Sarcasm aside, the above is pretty close to an assertion that it
is IETF's responsibility to address all needs and solve all
problems.  I do not believe that.  I believe that there are some
things we are good at and have the skills for, and some we are
not so good at (or completely terrible at) and that we should be
quite willing to do fewer of the second group in order to do the
first group better and/or faster.

> Seriously though, I do agree that in some cases WGs got
> chartered that they should not have. However, I see this
> more as a technical mistake rather than a volume issue.

It may be that we would draw the line differently, but I suggest
to you that it is often neither a technical mistake (in the
narrowest sense) nor a volume issue.   We have a long history of
people coming to the IETF and saying, more or less, "there are a
bunch of us, and we are interested in this, and, while we could
as well take it to the FooForum, we like the IETF's procedures
and reputation better".  When they are told "this doesn't belong
in the IETF", their response is "look at how many people stood
up at the BOF when we asked whether a WG should be created".  At
present, the IESG has no guidelines and few incentives to push
back on such groups.  And the IESG members end up in the middle:
the group continues to scream that they are entitled to a WG,
and the rest of the community says, usually quietly, "well, if
they want to do it, why not let them".  So the group gets
created, and the attention of the relevant IESG member gets
further diluted, and then people complain that other WGs aren't
getting as much attention as they deserve on a timely basis.

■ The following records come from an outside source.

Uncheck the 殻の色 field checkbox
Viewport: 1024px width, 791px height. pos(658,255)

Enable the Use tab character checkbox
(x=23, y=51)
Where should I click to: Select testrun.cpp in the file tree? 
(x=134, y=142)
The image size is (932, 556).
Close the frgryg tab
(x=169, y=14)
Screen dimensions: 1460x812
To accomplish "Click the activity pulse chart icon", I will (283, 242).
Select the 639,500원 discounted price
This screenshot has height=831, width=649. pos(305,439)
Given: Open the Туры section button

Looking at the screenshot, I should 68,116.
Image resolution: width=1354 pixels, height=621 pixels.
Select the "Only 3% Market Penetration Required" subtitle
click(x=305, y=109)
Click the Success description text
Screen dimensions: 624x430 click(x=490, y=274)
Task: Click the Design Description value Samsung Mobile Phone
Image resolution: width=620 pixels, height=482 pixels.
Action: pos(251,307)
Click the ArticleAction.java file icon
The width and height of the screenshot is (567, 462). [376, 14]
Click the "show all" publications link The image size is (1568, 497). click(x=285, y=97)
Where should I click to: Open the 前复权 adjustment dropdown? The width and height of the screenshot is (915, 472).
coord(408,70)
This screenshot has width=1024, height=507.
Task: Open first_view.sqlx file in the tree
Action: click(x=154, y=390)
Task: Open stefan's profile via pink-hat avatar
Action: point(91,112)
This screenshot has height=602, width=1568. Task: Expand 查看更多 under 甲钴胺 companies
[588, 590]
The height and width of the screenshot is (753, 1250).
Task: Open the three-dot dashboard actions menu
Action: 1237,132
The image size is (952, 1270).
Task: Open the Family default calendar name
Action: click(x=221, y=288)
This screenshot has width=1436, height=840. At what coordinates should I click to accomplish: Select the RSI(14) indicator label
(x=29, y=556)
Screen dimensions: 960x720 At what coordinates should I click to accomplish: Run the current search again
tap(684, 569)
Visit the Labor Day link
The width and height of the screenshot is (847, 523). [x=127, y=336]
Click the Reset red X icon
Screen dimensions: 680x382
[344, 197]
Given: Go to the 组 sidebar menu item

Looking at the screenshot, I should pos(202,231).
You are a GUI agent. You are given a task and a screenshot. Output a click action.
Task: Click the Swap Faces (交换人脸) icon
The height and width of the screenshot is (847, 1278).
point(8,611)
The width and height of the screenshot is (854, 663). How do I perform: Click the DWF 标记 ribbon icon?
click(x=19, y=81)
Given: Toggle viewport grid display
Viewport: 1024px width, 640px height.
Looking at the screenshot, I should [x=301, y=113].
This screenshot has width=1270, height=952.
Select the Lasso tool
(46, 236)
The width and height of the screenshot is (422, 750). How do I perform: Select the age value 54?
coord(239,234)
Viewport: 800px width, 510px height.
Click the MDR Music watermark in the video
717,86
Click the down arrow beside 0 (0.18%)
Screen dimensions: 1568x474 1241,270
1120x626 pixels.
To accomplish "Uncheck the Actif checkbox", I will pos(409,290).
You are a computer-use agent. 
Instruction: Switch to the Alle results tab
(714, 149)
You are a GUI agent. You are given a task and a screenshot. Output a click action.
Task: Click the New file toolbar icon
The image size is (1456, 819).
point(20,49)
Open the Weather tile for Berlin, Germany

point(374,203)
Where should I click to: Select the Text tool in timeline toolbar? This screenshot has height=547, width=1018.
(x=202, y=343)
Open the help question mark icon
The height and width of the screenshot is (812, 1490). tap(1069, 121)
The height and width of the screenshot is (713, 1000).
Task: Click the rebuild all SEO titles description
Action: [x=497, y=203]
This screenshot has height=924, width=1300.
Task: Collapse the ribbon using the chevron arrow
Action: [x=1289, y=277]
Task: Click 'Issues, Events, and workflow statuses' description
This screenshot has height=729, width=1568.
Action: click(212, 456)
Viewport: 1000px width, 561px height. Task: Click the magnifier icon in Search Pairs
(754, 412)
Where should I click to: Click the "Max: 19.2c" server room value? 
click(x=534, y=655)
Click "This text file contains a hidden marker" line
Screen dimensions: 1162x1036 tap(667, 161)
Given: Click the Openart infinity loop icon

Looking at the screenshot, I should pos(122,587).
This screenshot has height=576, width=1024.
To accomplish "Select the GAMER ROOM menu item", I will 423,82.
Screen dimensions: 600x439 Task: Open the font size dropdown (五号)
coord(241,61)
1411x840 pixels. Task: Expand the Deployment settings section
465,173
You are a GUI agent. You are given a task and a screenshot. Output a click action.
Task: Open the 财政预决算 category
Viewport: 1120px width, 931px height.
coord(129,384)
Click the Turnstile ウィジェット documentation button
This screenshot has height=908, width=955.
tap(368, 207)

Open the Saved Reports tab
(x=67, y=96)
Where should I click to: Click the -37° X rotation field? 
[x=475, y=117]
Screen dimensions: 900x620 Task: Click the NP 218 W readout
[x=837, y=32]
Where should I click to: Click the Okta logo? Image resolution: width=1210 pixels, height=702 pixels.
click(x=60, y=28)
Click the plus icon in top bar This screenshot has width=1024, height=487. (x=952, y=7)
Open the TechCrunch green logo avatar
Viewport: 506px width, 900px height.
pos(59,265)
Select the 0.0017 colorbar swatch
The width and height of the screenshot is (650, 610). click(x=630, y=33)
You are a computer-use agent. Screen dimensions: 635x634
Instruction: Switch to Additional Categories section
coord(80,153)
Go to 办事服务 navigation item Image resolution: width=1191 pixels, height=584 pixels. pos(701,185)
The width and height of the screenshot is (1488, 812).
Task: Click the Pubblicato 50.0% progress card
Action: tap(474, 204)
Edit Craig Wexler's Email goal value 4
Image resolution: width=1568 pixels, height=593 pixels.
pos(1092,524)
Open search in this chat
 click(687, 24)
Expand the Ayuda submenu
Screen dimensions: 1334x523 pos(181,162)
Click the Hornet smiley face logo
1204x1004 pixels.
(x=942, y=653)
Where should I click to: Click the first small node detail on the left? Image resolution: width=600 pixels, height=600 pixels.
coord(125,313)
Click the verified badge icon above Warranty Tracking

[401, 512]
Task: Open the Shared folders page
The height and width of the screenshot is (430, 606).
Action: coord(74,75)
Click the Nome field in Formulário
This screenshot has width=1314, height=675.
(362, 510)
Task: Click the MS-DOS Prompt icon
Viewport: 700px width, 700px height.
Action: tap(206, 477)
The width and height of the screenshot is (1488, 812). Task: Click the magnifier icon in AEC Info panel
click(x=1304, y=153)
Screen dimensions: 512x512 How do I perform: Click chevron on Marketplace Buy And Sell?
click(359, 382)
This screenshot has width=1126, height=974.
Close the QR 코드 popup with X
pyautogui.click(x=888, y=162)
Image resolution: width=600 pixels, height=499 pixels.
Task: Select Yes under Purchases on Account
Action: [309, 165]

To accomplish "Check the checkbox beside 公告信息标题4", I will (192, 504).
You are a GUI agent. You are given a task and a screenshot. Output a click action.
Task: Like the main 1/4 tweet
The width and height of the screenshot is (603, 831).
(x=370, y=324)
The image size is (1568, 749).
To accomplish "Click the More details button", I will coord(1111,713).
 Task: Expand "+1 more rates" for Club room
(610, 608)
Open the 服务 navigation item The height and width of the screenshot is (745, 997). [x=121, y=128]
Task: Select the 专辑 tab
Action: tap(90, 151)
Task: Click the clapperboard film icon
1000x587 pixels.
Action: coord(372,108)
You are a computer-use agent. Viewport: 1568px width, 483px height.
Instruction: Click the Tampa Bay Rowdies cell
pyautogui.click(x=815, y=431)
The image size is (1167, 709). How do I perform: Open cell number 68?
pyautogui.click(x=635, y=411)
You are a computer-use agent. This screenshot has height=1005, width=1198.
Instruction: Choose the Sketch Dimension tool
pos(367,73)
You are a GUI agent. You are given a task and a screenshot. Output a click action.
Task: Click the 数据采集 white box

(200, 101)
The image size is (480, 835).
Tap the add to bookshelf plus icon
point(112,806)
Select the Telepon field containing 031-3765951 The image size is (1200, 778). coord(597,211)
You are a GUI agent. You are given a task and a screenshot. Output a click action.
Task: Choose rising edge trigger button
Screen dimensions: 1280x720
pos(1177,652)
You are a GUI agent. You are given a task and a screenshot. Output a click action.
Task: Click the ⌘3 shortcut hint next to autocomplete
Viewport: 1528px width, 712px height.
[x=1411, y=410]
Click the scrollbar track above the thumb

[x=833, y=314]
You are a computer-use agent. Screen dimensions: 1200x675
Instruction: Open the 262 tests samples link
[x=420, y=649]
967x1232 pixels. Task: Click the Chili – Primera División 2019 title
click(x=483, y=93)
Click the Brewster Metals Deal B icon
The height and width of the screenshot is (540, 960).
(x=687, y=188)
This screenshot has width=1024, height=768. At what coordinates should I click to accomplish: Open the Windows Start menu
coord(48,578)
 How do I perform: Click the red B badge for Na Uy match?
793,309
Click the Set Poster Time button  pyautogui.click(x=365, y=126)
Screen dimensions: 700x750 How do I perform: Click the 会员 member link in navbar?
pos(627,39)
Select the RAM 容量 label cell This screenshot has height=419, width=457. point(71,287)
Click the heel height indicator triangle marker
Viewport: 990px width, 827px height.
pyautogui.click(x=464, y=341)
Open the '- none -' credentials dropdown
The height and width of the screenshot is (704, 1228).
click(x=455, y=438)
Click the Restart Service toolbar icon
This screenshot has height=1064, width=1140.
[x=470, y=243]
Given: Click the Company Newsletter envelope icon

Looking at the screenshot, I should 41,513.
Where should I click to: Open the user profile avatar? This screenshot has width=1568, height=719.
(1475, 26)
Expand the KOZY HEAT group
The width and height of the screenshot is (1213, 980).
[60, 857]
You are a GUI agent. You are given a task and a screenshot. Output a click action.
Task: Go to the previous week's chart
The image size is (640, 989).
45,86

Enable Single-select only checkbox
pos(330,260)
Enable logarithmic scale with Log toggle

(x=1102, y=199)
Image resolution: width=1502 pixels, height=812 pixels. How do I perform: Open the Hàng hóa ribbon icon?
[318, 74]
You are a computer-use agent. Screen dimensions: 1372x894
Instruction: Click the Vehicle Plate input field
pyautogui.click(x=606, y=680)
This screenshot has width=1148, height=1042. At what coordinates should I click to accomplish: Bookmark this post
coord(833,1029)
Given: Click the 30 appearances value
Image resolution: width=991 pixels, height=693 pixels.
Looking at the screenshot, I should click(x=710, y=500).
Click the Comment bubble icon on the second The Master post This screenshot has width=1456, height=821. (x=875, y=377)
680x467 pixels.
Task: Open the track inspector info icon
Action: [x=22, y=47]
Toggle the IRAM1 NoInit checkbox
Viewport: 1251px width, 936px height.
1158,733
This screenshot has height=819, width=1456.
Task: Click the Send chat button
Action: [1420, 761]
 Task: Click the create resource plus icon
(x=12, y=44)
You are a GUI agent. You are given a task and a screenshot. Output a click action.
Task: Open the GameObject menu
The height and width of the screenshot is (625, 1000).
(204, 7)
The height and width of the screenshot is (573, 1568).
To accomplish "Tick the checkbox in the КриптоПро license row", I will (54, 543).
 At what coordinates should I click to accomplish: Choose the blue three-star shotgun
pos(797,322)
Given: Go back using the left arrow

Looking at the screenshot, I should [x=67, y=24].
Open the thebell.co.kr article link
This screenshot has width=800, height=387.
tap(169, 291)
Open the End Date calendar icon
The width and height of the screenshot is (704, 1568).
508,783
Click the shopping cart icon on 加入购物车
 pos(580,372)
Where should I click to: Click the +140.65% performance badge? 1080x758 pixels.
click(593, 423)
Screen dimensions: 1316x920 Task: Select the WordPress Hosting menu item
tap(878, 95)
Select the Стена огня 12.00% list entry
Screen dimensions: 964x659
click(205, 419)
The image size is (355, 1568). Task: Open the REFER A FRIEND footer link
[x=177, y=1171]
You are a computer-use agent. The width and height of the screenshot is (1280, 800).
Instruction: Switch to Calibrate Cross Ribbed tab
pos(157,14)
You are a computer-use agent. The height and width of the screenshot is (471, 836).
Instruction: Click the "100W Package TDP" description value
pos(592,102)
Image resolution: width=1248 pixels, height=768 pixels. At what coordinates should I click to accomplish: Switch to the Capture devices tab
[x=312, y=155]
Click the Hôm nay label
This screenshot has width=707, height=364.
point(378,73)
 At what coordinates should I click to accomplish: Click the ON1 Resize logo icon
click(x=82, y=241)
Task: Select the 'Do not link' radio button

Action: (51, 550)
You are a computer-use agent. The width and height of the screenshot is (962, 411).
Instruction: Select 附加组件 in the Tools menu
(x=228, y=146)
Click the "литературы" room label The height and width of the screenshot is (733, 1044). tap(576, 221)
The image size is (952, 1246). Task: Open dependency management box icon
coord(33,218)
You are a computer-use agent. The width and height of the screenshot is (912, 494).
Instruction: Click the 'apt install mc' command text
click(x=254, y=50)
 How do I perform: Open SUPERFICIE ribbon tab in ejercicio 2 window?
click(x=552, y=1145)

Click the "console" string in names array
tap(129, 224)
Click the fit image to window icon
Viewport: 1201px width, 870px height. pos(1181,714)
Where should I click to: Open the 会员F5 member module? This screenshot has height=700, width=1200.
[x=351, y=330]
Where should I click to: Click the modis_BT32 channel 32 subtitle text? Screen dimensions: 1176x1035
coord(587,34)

As I said in Atlanta, one has to be at least mildly crazy to
take an IESG position under these circumstances and we should
all be really grateful that we have some many competent and
caring slightly crazy people around.   But I don't think there
is an infinite supply.

> If there's demand for Foo then there has to be sufficient
> number of serious contributors, expected large-scale usage,
> and Foo will happen if our structure can scale to contain it.
> And I don't see any fundamental reason why we couldn't scale
> if we wanted to.

And I believe we are already operating above the scale at which
we can do work that is both competent (high quality) and timely.
The IESG is pretty close to, or past, the maximum size that
management theory and experience predict can function well as a
collegial/ consensus small group.

So, I don't know what you would consider a fundamental reason,
but I suggest that, if you know how to make things scale to a
larger number of WGs, you should start suggesting them in very
explicit terms.   The alternative is to seek other ways to
reduce the workload and stress.

> So, please, let's talk about qualitative controls that we
> could e.g. enforce on WG creation. Require document editors
> and reviewers beforehand.

Done that.  Hasn't helped much.

> Check market estimates for the user space of the technology.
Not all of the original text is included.